REQUIRED ACTION: Find the line in the data below that contains "The image size". Return that line and all the lines after it, unchanged.

(PROVIDED DATA Opens)

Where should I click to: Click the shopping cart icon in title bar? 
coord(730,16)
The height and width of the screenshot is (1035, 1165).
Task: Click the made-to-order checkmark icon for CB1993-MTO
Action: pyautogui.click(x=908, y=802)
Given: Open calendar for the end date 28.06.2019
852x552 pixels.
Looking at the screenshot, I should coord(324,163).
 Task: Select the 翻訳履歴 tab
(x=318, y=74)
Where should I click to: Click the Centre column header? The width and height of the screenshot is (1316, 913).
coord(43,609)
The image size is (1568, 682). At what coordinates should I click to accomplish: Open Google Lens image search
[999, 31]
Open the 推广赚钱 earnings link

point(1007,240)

(PROVIDED DATA Closes)

ANSWER TO THE PROBLEM:
The image size is (1568, 682). At what coordinates should I click to accomplish: Open Google Lens image search
[999, 31]
Open the 推广赚钱 earnings link

point(1007,240)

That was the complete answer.